Sin embargo, a pesar de ser tan tentadora la propuesta, supo que no podría aceptarla. Avergonzaría a sus hijos y sin duda no querrían volver a verla ya que ese perdón significaba la ignominia y el deshonor. Alguien le había narrado cómo Ignacio había abofeteado alguna vez a uno de sus soldados quien le había sugerido el indulto. Ya sentía la anciana la bofetada de su propio hijo en la mejilla, ya preveía el escarnecimiento de los que todavía seguían a los López Rayón a pesar de las penurias, y sobre todo, ya imaginaba el destino de aquel país, aquella república del Anáhuac que sus hijos habían soñado, arrastrada en el lodo de la vergüenza.
Doña Rafaela recordó que desde el primer día que sus hijos se habían ido a la guerra, ella ya los había entregado a esa otra madre que era la patria americana. Recordó también a todas las otras mujeres, a las viudas, a las madres, a las hijas, que habían entregado a sus maridos, a sus hijos, a sus padres en un sacrificio en pos de la patria libre y ahogando un sollozo en la garganta, dijo no: «Prefiero un hijo muerto que traidor a la patria», murmuró mirando al comandante a los ojos, obligándolo a salir de su casa.
Así fue como Francisco fue fusilado en Ixtlahuaca, en los primeros días de diciembre de 1815, por el comandante Matías Martín y Aguirre. Y así fue como el comandante realista acabó también con la vida de doña Rafaela, que jamás volvió a ser la misma.
Los otros cuatro hijos de la familia López Rayón alcanzaron a ver realizado el sueño de la independencia de México:
Ignacio no aceptó la autoridad de la junta de Jaujilla a la muerte de Morelos, y fue hecho prisionero por sus compañeros insurgentes y entregado a los realistas. Estuvo preso desde 1817 hasta 1820. Lograda la independencia, ocupó varios cargos como el de comandante general de Jalisco y presidente del Tribunal Militar.
Ramón fue indultado después de la rendición del fuerte de Cóporo y a la firma del Plan de Iguala; en 1821 se puso a las órdenes de Iturbide, a favor de la independencia, éste lo hizo comandante de Zitácuaro y lo comisionó para que volviera a fortificar Cóporo.
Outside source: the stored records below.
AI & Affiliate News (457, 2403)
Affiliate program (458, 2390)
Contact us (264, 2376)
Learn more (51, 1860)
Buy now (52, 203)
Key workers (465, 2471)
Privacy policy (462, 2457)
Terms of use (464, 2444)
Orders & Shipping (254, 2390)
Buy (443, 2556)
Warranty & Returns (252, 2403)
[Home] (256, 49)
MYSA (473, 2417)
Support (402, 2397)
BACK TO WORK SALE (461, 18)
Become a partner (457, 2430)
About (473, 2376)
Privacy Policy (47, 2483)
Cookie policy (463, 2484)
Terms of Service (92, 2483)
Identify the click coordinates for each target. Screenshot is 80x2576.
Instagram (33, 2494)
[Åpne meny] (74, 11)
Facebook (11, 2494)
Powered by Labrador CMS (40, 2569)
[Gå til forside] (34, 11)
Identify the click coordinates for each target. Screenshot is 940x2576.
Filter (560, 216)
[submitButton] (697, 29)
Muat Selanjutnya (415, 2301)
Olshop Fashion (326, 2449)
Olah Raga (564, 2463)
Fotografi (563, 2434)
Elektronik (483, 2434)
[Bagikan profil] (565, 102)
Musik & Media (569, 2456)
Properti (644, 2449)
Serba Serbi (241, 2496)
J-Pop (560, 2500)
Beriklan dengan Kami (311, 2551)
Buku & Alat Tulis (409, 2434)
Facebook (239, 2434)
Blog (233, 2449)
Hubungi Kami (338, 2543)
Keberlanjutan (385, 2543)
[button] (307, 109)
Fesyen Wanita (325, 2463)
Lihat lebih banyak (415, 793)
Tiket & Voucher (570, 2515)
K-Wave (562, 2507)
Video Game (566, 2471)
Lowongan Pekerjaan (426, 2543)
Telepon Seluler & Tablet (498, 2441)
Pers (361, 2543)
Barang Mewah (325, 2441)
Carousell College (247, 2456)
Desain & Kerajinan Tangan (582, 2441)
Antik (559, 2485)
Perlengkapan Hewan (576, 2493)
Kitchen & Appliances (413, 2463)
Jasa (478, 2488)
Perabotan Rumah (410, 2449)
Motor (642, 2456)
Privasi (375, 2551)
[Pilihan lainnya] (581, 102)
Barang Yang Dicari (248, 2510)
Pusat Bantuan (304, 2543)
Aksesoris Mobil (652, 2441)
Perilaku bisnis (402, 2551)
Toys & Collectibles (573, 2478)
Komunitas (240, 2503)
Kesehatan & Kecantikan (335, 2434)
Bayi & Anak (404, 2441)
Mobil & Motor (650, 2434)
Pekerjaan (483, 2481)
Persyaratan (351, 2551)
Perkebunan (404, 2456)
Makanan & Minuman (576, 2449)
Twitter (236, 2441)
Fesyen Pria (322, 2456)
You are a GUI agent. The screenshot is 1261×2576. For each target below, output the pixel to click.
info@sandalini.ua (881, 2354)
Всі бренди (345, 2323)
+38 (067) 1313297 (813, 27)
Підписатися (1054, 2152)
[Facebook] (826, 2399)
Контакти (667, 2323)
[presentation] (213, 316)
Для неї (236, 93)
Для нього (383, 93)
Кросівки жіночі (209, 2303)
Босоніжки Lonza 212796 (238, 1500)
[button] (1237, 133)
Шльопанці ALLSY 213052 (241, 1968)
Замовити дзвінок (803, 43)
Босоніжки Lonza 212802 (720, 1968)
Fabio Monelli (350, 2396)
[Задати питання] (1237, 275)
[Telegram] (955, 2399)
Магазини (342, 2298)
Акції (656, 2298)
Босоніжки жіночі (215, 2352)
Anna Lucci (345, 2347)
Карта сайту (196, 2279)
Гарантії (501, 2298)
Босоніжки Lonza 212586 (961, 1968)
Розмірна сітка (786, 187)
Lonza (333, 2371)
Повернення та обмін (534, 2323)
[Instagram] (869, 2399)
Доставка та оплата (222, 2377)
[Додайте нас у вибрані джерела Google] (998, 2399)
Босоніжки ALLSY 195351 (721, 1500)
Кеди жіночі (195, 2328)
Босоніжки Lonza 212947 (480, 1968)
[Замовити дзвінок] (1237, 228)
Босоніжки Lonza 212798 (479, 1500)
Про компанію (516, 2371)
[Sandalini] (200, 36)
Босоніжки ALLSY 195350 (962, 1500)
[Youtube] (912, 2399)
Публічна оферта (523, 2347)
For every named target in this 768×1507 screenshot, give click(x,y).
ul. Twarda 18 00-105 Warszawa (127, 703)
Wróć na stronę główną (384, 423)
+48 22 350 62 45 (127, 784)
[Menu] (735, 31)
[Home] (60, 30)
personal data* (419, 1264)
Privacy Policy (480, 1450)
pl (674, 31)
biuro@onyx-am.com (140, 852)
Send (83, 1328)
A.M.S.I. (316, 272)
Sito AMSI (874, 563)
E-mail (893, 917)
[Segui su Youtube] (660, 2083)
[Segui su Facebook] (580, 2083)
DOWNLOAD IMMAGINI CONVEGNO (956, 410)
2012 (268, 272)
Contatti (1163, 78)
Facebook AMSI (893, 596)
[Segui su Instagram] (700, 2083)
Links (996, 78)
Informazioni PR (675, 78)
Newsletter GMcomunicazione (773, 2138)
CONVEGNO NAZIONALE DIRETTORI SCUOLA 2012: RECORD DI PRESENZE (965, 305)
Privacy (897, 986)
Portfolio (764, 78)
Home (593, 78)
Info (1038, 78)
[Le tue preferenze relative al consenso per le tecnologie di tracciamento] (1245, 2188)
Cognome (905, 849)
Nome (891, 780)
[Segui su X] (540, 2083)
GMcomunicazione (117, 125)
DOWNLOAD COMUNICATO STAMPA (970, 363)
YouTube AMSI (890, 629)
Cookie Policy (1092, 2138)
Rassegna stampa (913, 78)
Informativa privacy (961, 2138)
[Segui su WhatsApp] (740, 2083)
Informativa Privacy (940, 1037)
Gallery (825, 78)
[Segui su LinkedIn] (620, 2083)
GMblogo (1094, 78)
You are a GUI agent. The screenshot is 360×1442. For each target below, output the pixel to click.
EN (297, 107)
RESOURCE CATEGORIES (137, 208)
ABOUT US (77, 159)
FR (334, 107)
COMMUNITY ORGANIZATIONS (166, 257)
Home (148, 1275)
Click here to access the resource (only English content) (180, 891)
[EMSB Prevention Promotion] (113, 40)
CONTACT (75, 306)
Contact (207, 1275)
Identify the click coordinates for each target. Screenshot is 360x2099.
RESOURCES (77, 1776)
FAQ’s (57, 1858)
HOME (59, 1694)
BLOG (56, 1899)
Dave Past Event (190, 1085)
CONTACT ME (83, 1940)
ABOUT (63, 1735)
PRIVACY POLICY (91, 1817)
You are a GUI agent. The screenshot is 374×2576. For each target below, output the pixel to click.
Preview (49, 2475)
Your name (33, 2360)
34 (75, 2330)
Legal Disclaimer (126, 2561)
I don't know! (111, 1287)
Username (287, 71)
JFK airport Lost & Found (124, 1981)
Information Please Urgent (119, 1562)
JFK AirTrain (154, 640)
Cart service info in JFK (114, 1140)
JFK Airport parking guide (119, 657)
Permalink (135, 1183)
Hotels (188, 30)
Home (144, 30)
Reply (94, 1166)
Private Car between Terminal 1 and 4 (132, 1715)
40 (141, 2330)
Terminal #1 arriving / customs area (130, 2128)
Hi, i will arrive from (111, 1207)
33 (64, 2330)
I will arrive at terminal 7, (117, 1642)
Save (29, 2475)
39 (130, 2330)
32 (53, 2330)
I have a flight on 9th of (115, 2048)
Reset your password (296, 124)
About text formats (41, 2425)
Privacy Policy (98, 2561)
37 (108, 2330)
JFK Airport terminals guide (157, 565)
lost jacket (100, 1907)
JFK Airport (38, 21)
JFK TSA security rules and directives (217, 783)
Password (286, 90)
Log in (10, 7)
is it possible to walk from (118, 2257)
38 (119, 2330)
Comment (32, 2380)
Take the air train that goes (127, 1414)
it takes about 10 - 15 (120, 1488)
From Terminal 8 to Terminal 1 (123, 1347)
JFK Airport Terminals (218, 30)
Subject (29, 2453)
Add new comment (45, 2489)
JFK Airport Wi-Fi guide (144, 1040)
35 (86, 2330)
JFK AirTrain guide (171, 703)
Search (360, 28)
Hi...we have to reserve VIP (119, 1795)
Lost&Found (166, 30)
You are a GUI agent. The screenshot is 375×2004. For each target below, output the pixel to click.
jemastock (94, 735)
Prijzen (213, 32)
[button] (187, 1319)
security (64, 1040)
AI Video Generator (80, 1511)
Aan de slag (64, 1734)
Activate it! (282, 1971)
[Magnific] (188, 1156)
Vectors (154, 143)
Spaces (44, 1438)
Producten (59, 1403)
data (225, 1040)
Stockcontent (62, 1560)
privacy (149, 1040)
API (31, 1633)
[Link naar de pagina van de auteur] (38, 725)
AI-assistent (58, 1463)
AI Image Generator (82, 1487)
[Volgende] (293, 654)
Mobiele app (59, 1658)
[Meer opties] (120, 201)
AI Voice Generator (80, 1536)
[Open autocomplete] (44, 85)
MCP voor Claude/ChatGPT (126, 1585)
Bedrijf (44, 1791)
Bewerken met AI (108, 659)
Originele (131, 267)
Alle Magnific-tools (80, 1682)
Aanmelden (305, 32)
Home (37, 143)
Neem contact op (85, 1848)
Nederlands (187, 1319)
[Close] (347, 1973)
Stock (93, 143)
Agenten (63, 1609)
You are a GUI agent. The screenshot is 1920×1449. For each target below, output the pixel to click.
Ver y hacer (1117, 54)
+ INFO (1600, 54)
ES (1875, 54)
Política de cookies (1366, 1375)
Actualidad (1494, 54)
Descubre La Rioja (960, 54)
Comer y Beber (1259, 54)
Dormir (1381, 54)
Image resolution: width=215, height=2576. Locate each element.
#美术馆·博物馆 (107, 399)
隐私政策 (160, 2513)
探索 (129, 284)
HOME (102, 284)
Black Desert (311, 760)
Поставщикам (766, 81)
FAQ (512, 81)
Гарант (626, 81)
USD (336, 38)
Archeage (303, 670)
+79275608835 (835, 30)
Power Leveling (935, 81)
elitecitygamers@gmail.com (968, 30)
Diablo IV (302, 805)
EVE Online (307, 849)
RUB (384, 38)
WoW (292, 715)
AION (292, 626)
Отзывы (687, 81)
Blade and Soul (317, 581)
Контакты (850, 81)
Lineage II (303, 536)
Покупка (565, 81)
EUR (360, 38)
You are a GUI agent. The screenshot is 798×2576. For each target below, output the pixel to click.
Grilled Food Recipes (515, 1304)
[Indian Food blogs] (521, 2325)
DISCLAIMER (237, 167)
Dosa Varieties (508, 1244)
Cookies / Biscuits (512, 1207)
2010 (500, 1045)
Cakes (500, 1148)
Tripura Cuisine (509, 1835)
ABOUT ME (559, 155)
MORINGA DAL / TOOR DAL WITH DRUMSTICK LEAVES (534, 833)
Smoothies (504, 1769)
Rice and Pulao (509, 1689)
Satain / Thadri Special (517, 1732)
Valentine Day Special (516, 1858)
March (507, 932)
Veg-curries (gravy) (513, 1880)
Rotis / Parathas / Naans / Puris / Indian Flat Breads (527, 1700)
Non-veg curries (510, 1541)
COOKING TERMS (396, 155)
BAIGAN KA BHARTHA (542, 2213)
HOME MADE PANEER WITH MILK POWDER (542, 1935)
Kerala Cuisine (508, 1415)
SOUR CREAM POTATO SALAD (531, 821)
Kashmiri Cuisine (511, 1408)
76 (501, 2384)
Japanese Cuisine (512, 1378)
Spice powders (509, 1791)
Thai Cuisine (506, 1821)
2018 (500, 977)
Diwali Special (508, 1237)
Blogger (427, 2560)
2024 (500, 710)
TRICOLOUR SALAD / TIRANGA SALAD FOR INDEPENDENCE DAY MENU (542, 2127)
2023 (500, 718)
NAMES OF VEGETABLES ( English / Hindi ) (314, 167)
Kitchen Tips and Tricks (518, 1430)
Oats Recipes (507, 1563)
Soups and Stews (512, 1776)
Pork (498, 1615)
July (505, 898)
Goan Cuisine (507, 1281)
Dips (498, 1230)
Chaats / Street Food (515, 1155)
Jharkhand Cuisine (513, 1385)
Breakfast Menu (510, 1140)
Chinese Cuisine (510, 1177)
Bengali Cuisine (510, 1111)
Ya proclamada la independencia fue nombrado regente de la administración de Tabacos de México, y después, contador general de Correos.
Rafael y José María pudieron volver a sus negocios en Tlalpujahua, donde vivieron pacíficamente sus últimos años.
El Congreso de 1824 no incluyó a Francisco Rayón en el número de los beneméritos de la patria: ha sido olvidado hasta la fecha. No se le ha considerado como un héroe de la patria y sus acciones poco se conocen.
Aunque doña Rafaela no tomó parte directa en la insurrección como otras mujeres que dedicaron su tiempo, su vida o su fortuna a la causa de la Independencia, estuvo dispuesta a entregar a sus cinco hijos a la revolución y no vaciló al escoger entre la vida de uno de ellos y la sumisión de los demás, a diferencia de otros padres, como el de Vicente Guerrero, que fue a tenderse a los pies de aquel caudillo para que aceptara el indulto que ofrecían las autoridades a cambio de deponer las armas, dando lugar a aquella frase célebre de Guerrero: «La patria es primero».